Jalisa Burton, Alexis Brooks, and Saren Scott at Juneteenth celebration at Jackie Robinson Park in Sun Village in the Antelope Valley, Los Angeles County, CA.

Alexis Brooks and Saren Scott

Friends for Life

For lifelong friends Alexis Brooks and Saren Scott, Jackie Robinson Park feels like home. The duo met playing tee-ball together at the park back in elementary school, and share warm memories of time spent in the after-school program with Deputy Johnie Oates, on basketball courts through the summertime Sheriff’s League, and at countless barbeque cookouts with friends, family, and loved ones. “There’s a saying that it takes a village to raise a child and my parents always tell me that’s true,” reflects Brooks. “It took Sun Village to raise [me]…Really, the community comes together to take care of each child.” And Scott agrees. “We [are] able to really love one another the way that family does. You might not get along all the time…but we’ll never turn our backs on you.”

Like many of their neighbors, Brooks and Scott attribute one community leader’s contributions to the park’s enduring impact. “When you think of Jackie Robinson Park, you think of Miss [Peg] Lee,” exclaims Scott. “She definitely made sure that we had what we needed.” Although her demeanor could be stern, Lee’s jovial humor kept everyone smiling even when there was work to be done. “She’s a staple in the community,” Brooks concurs. “Growing up, it felt like she lived here because she was here so much…She was so invested—and still is so invested—in the community that she made a point to be here all the time and to pour into kids. I was one of the kids that was able to benefit from that.”

When envisioning the park’s cultural evolution, both women hope that any future public art installations speak authentically to the community in which they’re located—including, and especially, to local kids and teens. “I would definitely love to see artwork displayed in our picnic area, just because…that’s where we commune…where we spend time eating, laughing, and enjoying ourselves,” remarks Scott. “I love, love, love the idea of having new art and introducing the youth to that artwork. [I] want to make sure that the youth feel included within that artwork…I would love for the youth to see a reflection of themselves.” 

Brooks expands on this definition of community to include not only those in Sun Village now, but also those who came before. “The Black community really built Sun Village, and it’s changed over the years, but…it still has that presence and that spirit. I would want [the art] to definitely reflect the people who live here and the people who have built it up. I would like to see a mural somewhere in the park…[something that communicates] the whole experience of what Sun Village” is, complete with imagery depicting historical figures, music, sports, local agriculture, and food.

“I didn’t realize the beauty of Sun Village until I left, really,” Brooks continues. “How precious it is to grow up with someone, and be with them, friends to them 20 to 30 years later. We will be,” 

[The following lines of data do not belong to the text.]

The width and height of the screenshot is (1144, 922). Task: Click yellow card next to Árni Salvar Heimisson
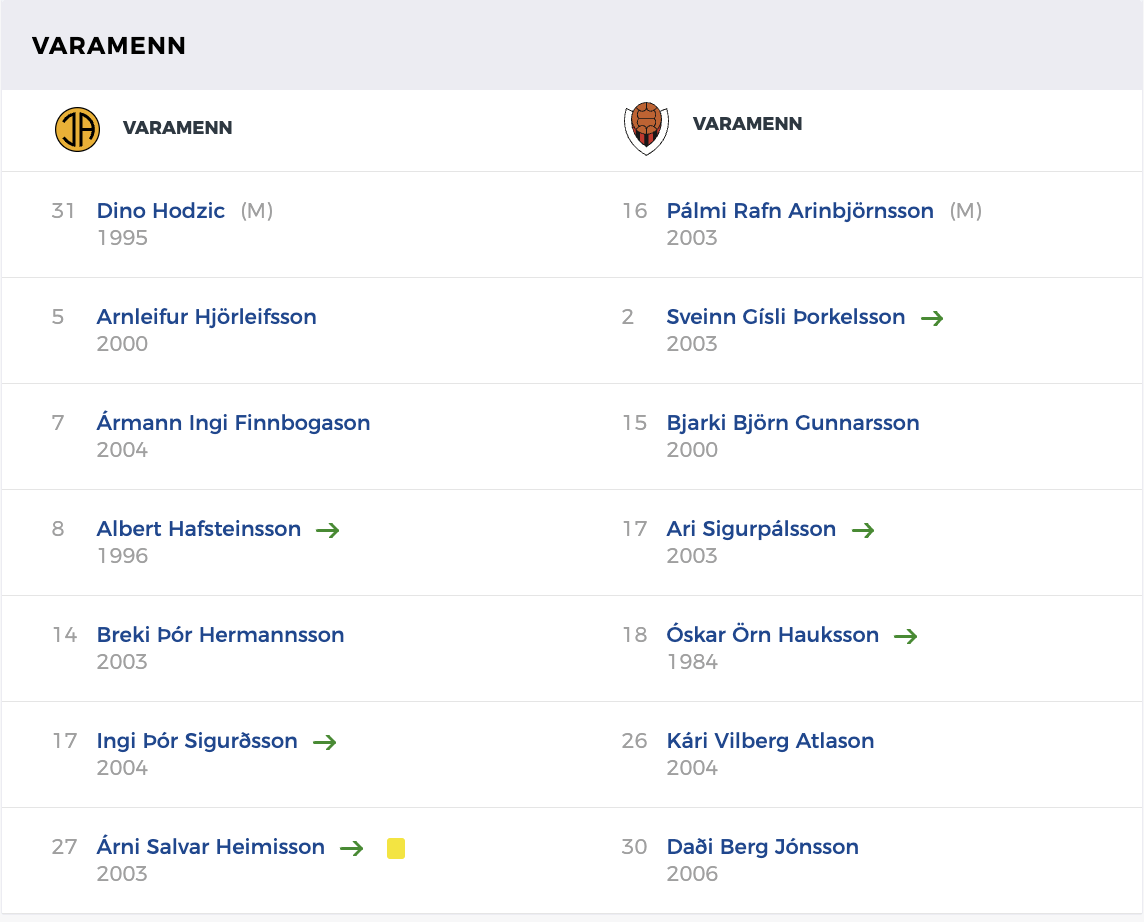(396, 848)
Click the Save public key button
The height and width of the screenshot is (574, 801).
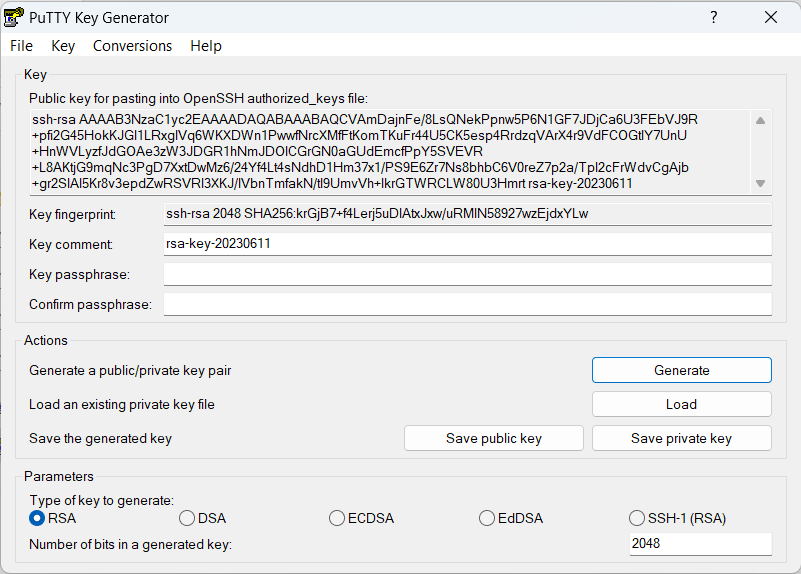(493, 438)
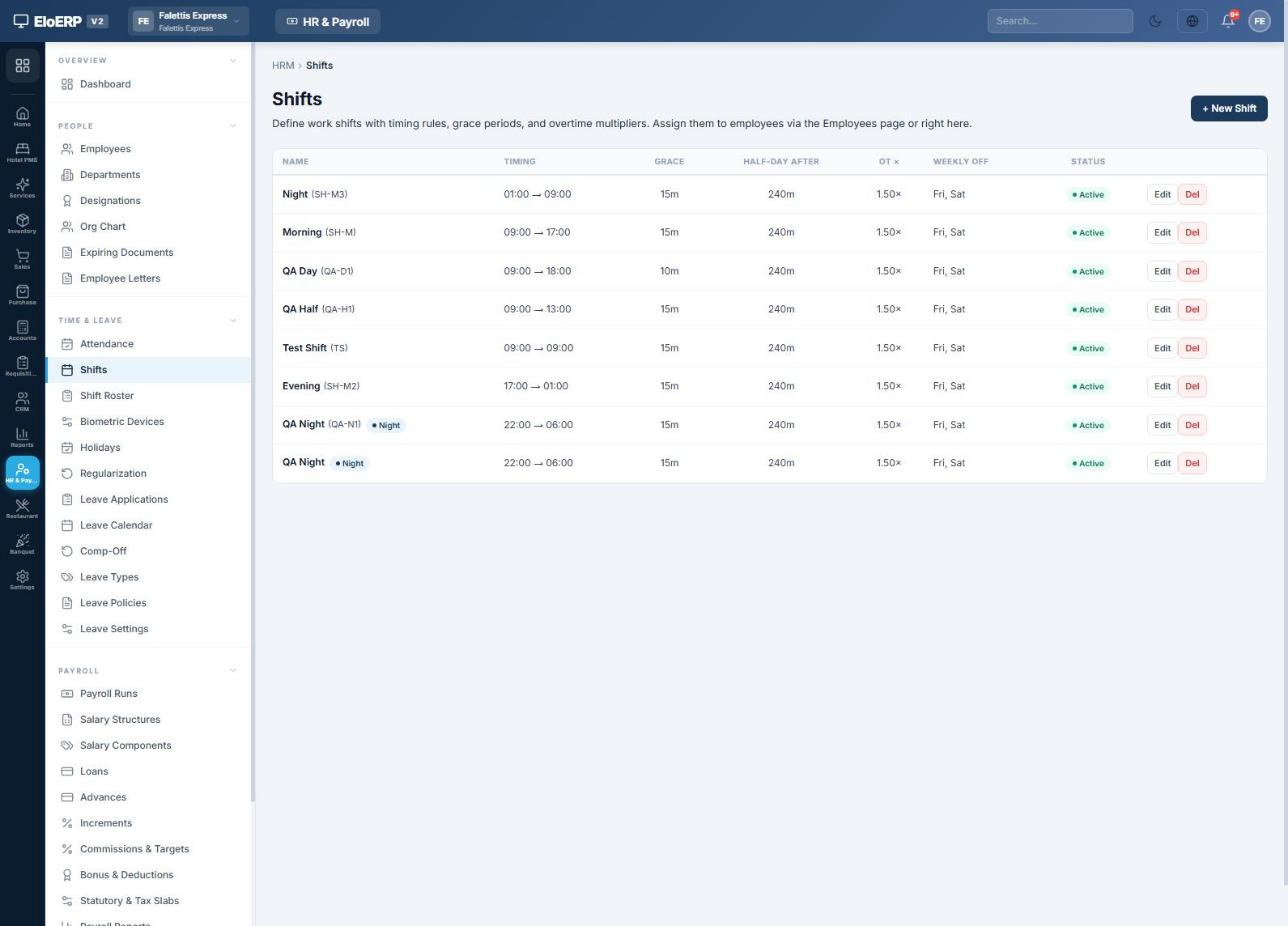Open the Restaurant module icon
Image resolution: width=1288 pixels, height=926 pixels.
pos(22,509)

she notes, gesturing towards Scott. “I think that’s something that’s really unique to being from here, that you get these lasting relationships, and it really feels like family,” Scott replies. “The people that established Sun Village, the reason why we were able to purchase land here, honestly, is because there was nothing here. There was nothing that was established, and this was somewhere that no one wanted to be, but our ancestors were able to come here and to build here. When they built what was here, they built community.”